I believe that what you want is a way to check if a transitive order over a finite set of elements x_1 ... x_n must be or is entailed to be complete and total because of a set of user assertions P about the order.
The < relation appears to be implicitly transitive in your example. The easy way to hack together an implicitly transitive binary relation is to use an uninterpreted function to embed any arbitrary domain into a totally ordered interpreted domain. Make sure the uninterpreted function added for this purpose appears only in this "embed into an order" sense.
(declare-fun foo (U) (Int))
(define-fun my_rel_strict ((i U) (j U)) (Bool) (> (foo i) (foo j)))
(define-fun my_rel_nonstrict ((i U) (j U)) (Bool)
(or (= (foo i) (foo j)) (my_rel_strict i j))
Both of the my_rel relations will transitive and my_rel_strict has the totality condition (either (my_real_nonstrict i j) or (my_rel_nonstrict j i) holds). (See http://en.wikipedia.org/wiki/Total_order) Neither is a total order as my_rel does not have antisymmetry.

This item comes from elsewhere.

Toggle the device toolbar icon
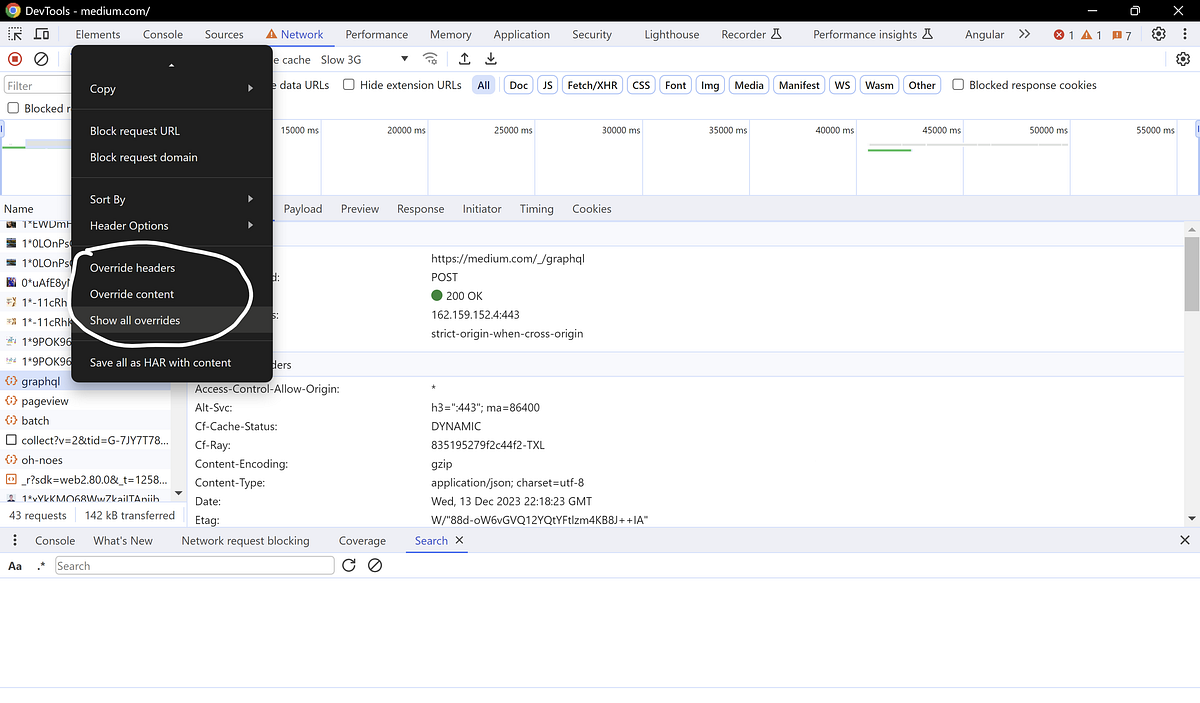1200x703 pixels. 39,33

To avoid potential problems, the cardinality of the domain should be at least that of the codomain (or both are infinite). (The encoding for my_rel_nonstrict is not great. I'd try <= in practice.)

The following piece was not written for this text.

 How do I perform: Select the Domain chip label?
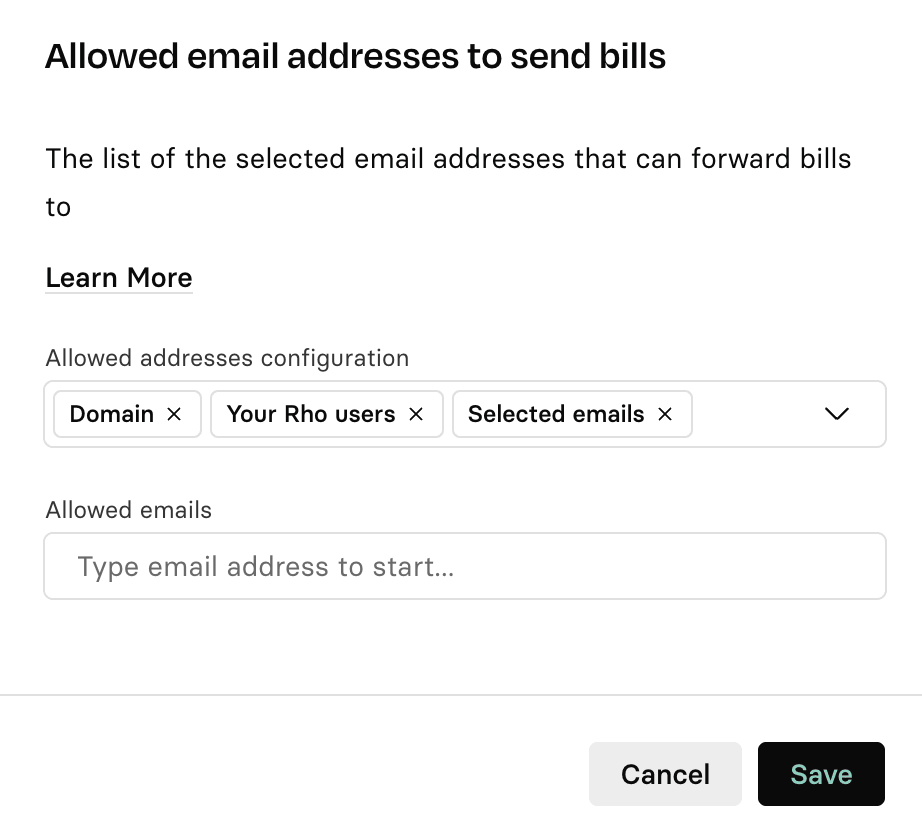point(112,414)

Next I believe what you want is an entailment check. Given a set of assertions P, does the user defined transitive order (which I now write as <) have to be total? We invent a formula total(x_1 ... x_n) for a finite set of elements:
total(x_1 ... x_n) = (and_{for all i,j} (or (< x_i x_j) (= x_i x_j) (> x_i x_j)))
(Not a very pleasant encoding of total, but an encoding all the same.) To check that P entails total(...), we query the smt solver with:
(assert P) (assert (not total(...)))
; You may also need (assert (distinct x_1 ... x_n))
If it is unsatisfiable the entailment holds. If it is satisfiable, the entailment has a counter example and does not hold.
Orders can be tricky to encode so my advice may not apply to your application. (Also take the above with a grain of salt. I am not 100% about it.)